Jeanneret, Pniewski and Gropius would laugh at you.
Provessive Pole
27 Mar 2020 #182
Jeanneret, Pniewski and Gropius would laugh at you.

Oh?

Jeanneret had strong ties to Zionists, had Jewish friends and contemporaries, and was commissioned work by the Jewish community.

Pniewski collaborated with the communist government to ensure his comfortable livelihood (while true patriotic Poles were hauled off to soviet gulags never to see Poland again) and was commissioned to design the eyesore Jewish theatre in Warsaw.

Gropius went on to marry a Jewish woman.

So like I said: kosher approved.
Ziemowit 13 | 4,269
27 Mar 2020 #183
went on to marry a Jewish woman

What kind of strange and unhealthy obsession is this?
Provessive Pole
27 Mar 2020 #184
Free speech is a strange and unhealthy obsession for you?

OK boomer. Just don't ever call yourself Polish.
jon357 66 | 16,965
27 Mar 2020 #185
So like I said: kosher approved.

Rubbish, boy. Good that you had to google those three giants.

What kind of strange and unhealthy obsession is this?

The usual kind, from people who never see daylight and can't get laid.

Pniewski, btw, was in a very modest way, a genius. So was Kurylowicz, who I had the privilege to meet quite a few times.
Provessive Pole
27 Mar 2020 #186
google those three giants.

Their biographies and legacies are common knowledge for those like me who are in the know.

It very evident now that it was you who needed google in a failed attempt to try and disprove me. :)
jon357 66 | 16,965
27 Mar 2020 #187
for those like me who are in the know.

Pure comedy from someone who's never even been to the continent they lived on.

There's some first class architecture in Poland from te period 48 to 89. a shame (for you not us) that you'll never see it.
Provessive Pole
27 Mar 2020 #188
Pure comedy

Ad hom as usual from the British peanut gallery because you have nothing constructive to contribute especially when your lefty narrative is challenged and you become startled to the core.

So I'll take things back on topic.

Another poster rightfully pointed out that modernist architecture saw its ascendancy during the communist era. You admitted in response to this other poster that these blots on the landscape were not limited to just Poland.

I constructively added to the discussion as to why modernist architecture came about and who either designed it or who it largely catered to (i.e., those whose superstitious beliefs eschewed rich, inspiring, traditional designs which either continued, honored, or complimented local customs and preferences).

If you have some other explanation as to why modernist architecture got a stranglehold in Poland then by all means make your case.
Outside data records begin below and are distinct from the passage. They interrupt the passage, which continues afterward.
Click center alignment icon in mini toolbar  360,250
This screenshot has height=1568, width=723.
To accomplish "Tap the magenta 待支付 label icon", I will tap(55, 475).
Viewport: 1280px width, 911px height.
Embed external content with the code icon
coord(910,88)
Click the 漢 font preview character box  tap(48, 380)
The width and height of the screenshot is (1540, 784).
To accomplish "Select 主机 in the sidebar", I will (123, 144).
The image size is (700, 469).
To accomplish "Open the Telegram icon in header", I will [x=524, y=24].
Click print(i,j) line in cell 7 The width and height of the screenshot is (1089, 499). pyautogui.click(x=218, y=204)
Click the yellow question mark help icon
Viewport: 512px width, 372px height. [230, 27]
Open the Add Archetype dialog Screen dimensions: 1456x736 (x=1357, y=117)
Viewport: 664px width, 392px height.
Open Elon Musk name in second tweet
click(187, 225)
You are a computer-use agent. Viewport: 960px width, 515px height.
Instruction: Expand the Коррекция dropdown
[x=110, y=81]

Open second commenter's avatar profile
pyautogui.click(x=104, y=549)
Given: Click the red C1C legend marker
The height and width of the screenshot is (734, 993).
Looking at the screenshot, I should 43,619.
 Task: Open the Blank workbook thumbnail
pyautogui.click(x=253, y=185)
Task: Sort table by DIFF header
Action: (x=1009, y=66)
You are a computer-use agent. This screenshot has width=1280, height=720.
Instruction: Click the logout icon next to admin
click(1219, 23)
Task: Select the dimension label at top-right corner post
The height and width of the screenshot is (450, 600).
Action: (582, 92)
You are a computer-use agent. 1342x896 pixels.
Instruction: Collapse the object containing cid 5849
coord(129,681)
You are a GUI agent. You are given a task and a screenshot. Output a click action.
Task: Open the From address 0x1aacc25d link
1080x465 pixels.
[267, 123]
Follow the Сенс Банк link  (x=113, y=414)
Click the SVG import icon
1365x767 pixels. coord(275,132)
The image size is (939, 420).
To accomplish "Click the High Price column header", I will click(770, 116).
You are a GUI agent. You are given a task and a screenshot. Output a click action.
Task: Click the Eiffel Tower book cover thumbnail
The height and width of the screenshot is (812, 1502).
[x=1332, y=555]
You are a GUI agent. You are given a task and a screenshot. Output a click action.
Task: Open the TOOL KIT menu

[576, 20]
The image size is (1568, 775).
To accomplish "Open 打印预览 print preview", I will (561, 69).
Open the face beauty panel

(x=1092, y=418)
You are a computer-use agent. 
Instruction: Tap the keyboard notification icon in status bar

Otherwise find another topic.
Atch 17 | 3,415
27 Mar 2020 #189
I wonder why he thinks modernism in architecture is exclusive to Communist societies.

Because he's a complete ignoramus :-D Now - said she emphatically, crossing her arms over her pinnie and settling herself more comfortably against the garden wall - I'm no expert on architecture BUT...............modernism wasn't just confined to architecture and the whole modernist movement in the arts long pre-dates Communism and all those old Bolshies. Modernism has its roots in the late Victorian era.
Ironside 50 | 10,935
28 Mar 2020 #190
hen you see you have lost a debate,

Hmm that is a purely theoretical assumption as I have ever lost to you not even one. You mean the time you have nothing to say and turn on your clown mode and I ignore it? Is that want counts as a victory for you?lol
OP pawian 176 | 14,299
28 Mar 2020 #191
lol

Yes. lol, why didn`t you quote my full words? Here you are, so that you don`t forget about them next time: when you see you have lost a debate, you resort to lies. Apart from being a Kremlin troll, you are a mental and moral loser, told you many times. You can`t lose with dignity.:):)
OP pawian 176 | 14,299
22 Aug 2020 #192
It isn`t a myth that certain complex products were extremely expensive for average Poles. E..g, cars. If one had a car in 1960s, 70s or even 80s, they were considered wealthy.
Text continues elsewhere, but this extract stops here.